Return each line of the listing below that contains the word "This", copying the line in full.

───── Data provided ─────

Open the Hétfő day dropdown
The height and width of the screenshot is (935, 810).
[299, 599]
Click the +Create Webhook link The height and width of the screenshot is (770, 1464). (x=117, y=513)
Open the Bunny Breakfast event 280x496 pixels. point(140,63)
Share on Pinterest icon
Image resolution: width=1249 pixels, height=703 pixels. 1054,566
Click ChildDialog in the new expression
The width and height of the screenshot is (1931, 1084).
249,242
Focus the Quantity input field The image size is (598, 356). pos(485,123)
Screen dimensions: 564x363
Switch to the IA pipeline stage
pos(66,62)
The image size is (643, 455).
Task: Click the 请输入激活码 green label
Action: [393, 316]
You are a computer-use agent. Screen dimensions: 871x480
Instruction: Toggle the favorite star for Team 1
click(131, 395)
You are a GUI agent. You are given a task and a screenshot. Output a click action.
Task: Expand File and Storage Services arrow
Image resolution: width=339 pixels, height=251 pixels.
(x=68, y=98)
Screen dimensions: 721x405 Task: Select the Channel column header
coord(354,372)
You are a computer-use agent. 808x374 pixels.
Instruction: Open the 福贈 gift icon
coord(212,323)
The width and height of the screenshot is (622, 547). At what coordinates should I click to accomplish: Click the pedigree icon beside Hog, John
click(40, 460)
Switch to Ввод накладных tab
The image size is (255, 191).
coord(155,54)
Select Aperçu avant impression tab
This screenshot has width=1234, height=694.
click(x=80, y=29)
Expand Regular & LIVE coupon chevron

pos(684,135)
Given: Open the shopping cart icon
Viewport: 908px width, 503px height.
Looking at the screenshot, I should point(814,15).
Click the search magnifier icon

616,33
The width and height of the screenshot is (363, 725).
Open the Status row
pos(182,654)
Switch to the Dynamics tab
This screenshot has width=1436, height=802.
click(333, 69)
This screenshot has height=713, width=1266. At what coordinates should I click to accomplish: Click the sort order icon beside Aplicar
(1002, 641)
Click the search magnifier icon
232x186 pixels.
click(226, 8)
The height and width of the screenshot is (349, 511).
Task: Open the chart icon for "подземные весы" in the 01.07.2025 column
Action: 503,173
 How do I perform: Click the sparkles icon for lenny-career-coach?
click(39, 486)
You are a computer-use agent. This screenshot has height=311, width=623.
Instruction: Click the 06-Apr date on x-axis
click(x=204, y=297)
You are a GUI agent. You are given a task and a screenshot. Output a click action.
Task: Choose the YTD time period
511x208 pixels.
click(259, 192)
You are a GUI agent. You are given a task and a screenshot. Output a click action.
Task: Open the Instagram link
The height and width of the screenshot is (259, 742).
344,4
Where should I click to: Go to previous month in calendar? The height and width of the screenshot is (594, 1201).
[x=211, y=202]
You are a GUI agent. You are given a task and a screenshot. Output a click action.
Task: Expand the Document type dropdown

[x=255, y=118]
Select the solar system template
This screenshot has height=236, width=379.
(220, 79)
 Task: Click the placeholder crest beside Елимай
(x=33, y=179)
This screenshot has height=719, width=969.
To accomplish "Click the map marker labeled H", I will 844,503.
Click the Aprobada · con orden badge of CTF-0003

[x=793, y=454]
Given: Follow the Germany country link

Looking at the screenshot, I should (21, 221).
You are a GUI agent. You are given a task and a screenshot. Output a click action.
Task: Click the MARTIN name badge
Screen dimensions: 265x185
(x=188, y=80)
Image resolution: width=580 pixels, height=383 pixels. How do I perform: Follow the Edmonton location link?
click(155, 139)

─────

### Answer to the exercise
This screenshot has width=1234, height=694.
This screenshot has width=1436, height=802.
This screenshot has height=713, width=1266. At what coordinates should I click to accomplish: Click the sort order icon beside Aplicar
You are a computer-use agent. This screenshot has height=311, width=623.
This screenshot has height=236, width=379.
This screenshot has height=719, width=969.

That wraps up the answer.